Pull every line with "each" from the entries below.

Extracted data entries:
↓↓↓

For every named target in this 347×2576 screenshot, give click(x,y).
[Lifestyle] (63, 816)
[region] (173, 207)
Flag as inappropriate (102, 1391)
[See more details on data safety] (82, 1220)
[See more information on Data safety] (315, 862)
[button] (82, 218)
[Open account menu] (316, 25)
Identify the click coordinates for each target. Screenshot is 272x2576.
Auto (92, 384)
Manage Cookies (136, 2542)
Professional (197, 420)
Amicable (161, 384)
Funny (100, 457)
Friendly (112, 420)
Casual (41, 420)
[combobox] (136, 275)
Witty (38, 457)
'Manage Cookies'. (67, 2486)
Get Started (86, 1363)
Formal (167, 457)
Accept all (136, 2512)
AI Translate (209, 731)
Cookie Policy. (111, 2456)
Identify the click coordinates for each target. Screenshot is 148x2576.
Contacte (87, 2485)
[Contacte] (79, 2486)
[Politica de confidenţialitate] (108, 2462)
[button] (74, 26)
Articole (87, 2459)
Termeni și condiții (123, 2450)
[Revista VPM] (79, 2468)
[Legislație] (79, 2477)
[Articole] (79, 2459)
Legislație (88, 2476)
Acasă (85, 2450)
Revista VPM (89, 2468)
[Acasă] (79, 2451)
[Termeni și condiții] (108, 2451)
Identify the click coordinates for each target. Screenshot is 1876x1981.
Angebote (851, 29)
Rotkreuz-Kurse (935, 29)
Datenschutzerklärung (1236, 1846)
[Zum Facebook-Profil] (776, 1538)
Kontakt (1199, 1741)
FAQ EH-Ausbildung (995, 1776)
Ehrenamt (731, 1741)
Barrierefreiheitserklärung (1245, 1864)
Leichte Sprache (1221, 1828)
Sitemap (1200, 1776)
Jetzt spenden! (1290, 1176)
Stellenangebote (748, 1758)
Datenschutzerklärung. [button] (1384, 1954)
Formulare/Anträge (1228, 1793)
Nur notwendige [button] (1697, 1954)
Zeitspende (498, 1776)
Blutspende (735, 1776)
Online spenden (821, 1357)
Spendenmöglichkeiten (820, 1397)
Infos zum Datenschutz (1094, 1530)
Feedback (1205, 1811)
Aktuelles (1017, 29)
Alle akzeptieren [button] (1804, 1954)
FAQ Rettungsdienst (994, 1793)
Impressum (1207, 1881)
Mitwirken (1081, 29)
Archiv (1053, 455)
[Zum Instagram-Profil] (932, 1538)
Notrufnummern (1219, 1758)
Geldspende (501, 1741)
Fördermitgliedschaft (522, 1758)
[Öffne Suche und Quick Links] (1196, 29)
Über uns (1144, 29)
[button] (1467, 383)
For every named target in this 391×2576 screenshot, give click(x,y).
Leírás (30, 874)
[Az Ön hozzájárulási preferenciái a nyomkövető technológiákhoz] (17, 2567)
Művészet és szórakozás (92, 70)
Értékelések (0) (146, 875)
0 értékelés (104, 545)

↑↑↑

→ **Exercise output**:
Identify the click coordinates for each target. Screenshot is 272x2576.
Identify the click coordinates for each target. Screenshot is 148x2576.
Identify the click coordinates for each target. Screenshot is 1876x1981.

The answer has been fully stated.